_DOCUMENT SEGMENT_:
In one particular example, the residential gateway of claim 1 also includes a broadband modem for communicating data between the data terminal equipment and the broadband communications network.
In another example the voice utterance of the user identifies a selected party with a voice entry identifying the selected party. The selected party is selected from among a plurality of parties each having a telephone number and a voice entry identifying the respective party. The residential gateway also includes a digital memory configured to store the voice entry and the telephone number associated therewith of each party.
In another example, the residential gateway also includes a first electronic memory segment in which a speech recognition algorithm is stored to perform the matching.
In another example, the residential gateway also includes a second electronic memory segment configured to store a directory that associates each of the voice entries with its corresponding telephone number.
In yet another example, the residential gateway also includes a third electronic memory segment storing a plurality of menu-driven voice prompts to be communicated to the user during a voice activation process.
In another example, the customer premises equipment is a telephone.
In another example, the residential gateway also includes a program electronic memory segment that stores executable instructions for controlling operation of the data terminal equipment to implement a voice recognition engine.
In another example, the data terminal equipment includes a CODEC for converting voice signals to and from voice data and a DSP for processing the voice data. The executable instructions control the operation of the DSP to implement the voice recognition engine.
In another example, the packet-switched telephony connection conforms to a voice-over-IP protocol.
- BRIEF DESCRIPTION OF THE DRAWING
A method of initiating a packet telephony call over a broadband communications network begins by receiving from a telephone a first signal representative of a voice utterance that identifies a party to be called. A packet-switched telephony connection is initiated over the broadband communications network based on the voice utterance.
FIG. 1 shows an illustrative voice-over-IP communications system.
FIG. 2 is an illustrative flowchart describing how a telephone entry may be created.
- DETAILED DESCRIPTION
FIG. 3 is an illustrative flowchart describing how the user may place a call by a voice dialing process.
As detailed below, a voice dialing arrangement is provided in a packet telephony arrangement such as a voice-over-IP system.

_PROVIDED RECORDS_:
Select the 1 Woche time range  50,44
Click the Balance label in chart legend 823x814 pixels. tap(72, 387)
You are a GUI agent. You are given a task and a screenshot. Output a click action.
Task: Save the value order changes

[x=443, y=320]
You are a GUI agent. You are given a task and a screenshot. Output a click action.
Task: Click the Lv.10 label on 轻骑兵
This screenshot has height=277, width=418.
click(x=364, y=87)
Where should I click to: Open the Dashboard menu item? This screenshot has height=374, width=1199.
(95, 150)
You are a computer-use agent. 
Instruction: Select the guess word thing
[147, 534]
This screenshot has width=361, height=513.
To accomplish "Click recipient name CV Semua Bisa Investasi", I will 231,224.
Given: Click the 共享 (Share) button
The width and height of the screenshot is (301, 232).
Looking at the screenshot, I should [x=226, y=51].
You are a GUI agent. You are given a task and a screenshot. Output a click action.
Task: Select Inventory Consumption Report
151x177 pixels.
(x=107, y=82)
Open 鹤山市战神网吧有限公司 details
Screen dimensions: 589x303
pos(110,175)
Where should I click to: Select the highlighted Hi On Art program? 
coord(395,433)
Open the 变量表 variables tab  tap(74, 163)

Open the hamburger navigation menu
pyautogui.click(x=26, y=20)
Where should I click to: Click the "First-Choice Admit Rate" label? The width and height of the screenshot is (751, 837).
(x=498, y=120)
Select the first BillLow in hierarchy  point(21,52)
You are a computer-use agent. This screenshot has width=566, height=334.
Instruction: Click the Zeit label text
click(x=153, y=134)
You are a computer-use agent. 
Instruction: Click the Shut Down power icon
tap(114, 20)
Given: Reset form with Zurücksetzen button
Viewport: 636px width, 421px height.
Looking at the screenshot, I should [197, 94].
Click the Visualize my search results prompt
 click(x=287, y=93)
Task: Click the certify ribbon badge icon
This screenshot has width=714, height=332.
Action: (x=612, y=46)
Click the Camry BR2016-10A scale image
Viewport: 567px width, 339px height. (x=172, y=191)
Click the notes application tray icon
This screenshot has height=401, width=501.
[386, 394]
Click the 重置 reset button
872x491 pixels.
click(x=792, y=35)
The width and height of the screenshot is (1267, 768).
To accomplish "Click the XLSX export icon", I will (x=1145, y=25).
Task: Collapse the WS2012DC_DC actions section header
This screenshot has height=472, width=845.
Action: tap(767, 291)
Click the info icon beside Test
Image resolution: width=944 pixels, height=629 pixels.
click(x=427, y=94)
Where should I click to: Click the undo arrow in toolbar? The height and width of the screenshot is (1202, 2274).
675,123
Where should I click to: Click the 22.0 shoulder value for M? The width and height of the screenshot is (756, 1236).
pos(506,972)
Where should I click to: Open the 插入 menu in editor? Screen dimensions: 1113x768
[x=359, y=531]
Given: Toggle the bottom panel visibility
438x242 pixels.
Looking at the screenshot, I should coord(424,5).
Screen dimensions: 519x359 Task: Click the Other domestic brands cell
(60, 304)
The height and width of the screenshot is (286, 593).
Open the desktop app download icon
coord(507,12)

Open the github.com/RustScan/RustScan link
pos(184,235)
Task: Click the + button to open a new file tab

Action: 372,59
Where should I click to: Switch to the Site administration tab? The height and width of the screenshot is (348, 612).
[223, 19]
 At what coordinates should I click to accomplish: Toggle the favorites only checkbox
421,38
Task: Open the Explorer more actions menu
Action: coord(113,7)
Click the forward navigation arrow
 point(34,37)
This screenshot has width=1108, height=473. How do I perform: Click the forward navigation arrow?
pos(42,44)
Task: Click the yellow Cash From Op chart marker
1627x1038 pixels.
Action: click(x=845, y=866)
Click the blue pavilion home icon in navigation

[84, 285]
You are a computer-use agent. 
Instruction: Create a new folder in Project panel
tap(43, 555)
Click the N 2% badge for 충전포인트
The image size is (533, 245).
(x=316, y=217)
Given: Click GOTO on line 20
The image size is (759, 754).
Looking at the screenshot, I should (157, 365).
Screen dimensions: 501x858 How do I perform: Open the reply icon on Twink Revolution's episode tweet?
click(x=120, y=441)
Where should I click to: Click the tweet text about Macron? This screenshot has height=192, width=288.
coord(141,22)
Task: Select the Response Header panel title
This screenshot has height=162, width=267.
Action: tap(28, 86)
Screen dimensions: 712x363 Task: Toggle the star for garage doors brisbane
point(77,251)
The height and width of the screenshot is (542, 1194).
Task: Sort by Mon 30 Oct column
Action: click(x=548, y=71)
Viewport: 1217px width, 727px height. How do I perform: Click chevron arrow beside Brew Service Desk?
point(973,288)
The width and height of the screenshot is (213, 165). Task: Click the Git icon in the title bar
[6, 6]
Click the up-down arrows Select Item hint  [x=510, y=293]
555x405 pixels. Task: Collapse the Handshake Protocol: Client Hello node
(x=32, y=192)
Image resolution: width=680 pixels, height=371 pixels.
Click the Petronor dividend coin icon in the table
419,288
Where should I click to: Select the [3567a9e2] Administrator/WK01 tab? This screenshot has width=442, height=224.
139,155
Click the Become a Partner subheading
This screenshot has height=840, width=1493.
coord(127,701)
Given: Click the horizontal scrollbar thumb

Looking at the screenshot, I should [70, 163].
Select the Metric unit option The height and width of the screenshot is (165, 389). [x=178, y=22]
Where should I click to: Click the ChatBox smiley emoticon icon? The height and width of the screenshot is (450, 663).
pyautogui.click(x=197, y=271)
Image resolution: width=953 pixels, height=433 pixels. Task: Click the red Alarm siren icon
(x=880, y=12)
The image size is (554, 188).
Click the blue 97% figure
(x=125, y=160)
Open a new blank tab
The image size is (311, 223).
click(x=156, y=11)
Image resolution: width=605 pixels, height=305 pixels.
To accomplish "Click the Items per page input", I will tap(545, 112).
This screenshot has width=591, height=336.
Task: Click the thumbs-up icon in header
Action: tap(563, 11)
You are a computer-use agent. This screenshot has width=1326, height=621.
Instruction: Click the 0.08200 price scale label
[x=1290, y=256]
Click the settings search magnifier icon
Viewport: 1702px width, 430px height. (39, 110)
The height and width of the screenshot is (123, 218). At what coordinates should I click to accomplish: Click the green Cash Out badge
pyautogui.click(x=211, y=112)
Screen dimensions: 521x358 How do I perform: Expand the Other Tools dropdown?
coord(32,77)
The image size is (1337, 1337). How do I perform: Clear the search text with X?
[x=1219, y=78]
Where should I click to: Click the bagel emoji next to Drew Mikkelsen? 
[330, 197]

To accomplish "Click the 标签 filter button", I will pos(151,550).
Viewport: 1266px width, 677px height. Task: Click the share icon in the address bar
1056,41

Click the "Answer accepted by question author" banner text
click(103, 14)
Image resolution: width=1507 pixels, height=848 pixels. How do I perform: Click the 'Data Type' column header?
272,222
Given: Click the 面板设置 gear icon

_STATED GOAL 1_: In the voice dialing excerpt, what does FIG. 3 describe?
_STATED GOAL 2_: Edit a passage from the voice dialing excerpt: start at the words "In one particular" and end after "broadband communications network.", and replace "broadband modem" with "cable modem".
_STATED GOAL 3_: Recast the paragraph of the voice dialing excerpt that opens "In another example the voice utterance of the user" as a short bulleted list that keeps its main facts.

_COMPLETE ANSWER 1_: It describes how the user may place a call by a voice dialing process.

_COMPLETE ANSWER 2_:
In one particular example, the residential gateway of claim 1 also includes a cable modem for communicating data between the data terminal equipment and the broadband communications network.

_COMPLETE ANSWER 3_:
- The user's voice utterance names the selected party with a voice entry that identifies that party.
- The selected party is one of several parties, and each party has a telephone number and an identifying voice entry.
- The residential gateway includes a digital memory that stores each party's voice entry and its associated telephone number.